== DOCUMENT SECTION
Pucapampella rodrigae is known from fossils of the cranium and jaws. Uniquely among cartilaginous fish, Pucapampella's teeth were skeletally attached to the palatoquadrates (upper jaws) and Meckel's cartilages(lower jaws), rather than being attached by soft tissue like other members of the Class. The known skeleton of adult Pucapampella was covered in mineralized tessellations, a distinctive feature of Chondrichthyes, but these structures were apparently absent in juveniles. The cranium was divided into two unfused, transversely-aligned segments by a cranial fissure, another feature unique among cartilaginous fishes.

Isolated fragments of postcranial cartilage are known from the same deposits as Pucapampella, although it is unclear if these belong to the same animal. These remains include several forms of plate-like structure assigned to the genus Zamponiopteron. Because these remains show no indication of tessellated cartilage, it has been questioned if they originated from a chondrichthyan at all.

In life, Pucapampella likely possessed well-developed subcephalic (beneath the skull) muscles which functioned to join the two segments of its neurocranium, similar to those of sarcopterygians, bichirs, and certain hexanchid sharks.

== Classification ==
When first described, Pucapampella was thought to be a possible member of the Bradyodonti (an assemblage of early chimaera relatives). The discovery of more complete fossils has led to Pucapampella being considered a stem-group cartilaginous fish, and potentially the sister taxon to all other members of the Class. Features such as the divided cranium and associated subcephalic muscles are thought to be primitive traits among gnathostomes, which are retained in Pucapampella but lost in other members of Chondrichthyes. Below is a simplified cladogram from Frey and coauthors (2020), whose phylogenetic analysis recovered Pucapampella and Gydoselache outside crown-group Chondrichthyes.While only P. rodrigae has been named, it has been proposed that multiple species of Pucapampella are actually known due to the differences between specimens.

== Paleobiology ==
Researchers Alexander Kuznetsov and Nadezhda Kryukova have suggested the genus fed by using a "backwards-ripping" motion, where backwards movement of the body would be used to pull chunks of flesh from prey. This behavior is in contrast to most living sharks which tear off chunks of flesh with side-to-side motions of the head, but is similar to the feeding method of living Sharpnose sevengill sharks. This behavior would be allowed by the musculature of the head.

== Paleoecology ==
During the Emsian stage, Bolivia and Peru were part of the Malvinokaffric Realm; a region which existed during the Late Silurian and Early Devonian, is characterized by a unique fauna, was made up of portions present-day Antarctica, South America, and Africa, and which sat near the South Pole. In contrast to other regions at that time placoderms were largely absent, with the exception of Bolivosteus. It is likely that the rocks containing Pucapampella were deposited in anoxic, deep-water environments.
====
== DATASET
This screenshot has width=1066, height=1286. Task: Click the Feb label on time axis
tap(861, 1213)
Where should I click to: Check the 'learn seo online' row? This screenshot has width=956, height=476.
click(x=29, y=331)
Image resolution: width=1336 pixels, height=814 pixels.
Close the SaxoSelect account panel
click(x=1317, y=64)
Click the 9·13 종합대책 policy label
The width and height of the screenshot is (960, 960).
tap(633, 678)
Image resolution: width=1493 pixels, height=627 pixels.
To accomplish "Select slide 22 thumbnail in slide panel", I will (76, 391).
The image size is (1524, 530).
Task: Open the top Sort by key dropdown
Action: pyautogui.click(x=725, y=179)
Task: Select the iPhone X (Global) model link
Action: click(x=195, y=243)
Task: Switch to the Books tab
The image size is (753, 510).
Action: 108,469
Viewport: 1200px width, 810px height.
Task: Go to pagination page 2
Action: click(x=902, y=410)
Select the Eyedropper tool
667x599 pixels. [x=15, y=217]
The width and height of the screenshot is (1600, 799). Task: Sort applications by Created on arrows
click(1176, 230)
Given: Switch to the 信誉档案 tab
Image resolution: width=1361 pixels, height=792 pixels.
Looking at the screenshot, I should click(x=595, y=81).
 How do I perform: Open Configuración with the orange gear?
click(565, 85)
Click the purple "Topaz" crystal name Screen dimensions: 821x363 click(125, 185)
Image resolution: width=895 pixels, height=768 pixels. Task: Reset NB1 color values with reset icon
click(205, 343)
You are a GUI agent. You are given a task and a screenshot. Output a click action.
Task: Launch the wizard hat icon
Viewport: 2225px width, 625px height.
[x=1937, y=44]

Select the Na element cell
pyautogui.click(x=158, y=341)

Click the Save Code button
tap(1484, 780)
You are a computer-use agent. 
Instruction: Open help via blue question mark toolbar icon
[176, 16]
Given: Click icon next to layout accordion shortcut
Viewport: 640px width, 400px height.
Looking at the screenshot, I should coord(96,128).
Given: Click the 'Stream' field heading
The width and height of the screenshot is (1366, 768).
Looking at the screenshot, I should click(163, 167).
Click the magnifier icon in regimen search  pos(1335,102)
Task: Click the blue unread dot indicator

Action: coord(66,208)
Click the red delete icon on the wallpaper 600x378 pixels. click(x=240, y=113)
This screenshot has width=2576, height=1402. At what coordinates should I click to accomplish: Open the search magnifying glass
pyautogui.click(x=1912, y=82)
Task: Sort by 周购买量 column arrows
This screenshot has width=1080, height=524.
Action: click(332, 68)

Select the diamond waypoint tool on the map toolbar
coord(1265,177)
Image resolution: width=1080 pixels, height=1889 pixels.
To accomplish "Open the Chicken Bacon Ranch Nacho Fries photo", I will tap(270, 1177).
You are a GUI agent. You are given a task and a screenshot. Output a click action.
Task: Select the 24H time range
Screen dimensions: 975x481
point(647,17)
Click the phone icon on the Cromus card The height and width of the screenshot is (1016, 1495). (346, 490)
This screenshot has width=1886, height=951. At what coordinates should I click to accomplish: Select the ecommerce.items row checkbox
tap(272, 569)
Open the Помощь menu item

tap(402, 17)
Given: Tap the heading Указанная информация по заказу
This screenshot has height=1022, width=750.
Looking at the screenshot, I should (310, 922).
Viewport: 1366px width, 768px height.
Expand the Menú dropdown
====
• **YOUR OBJECTIVE**:
In the text about Pucapampella, what divided the cranium into two unfused segments? These rows have no connection to the text about Pucapampella.

• **EXPECTED ANSWER**:
A cranial fissure.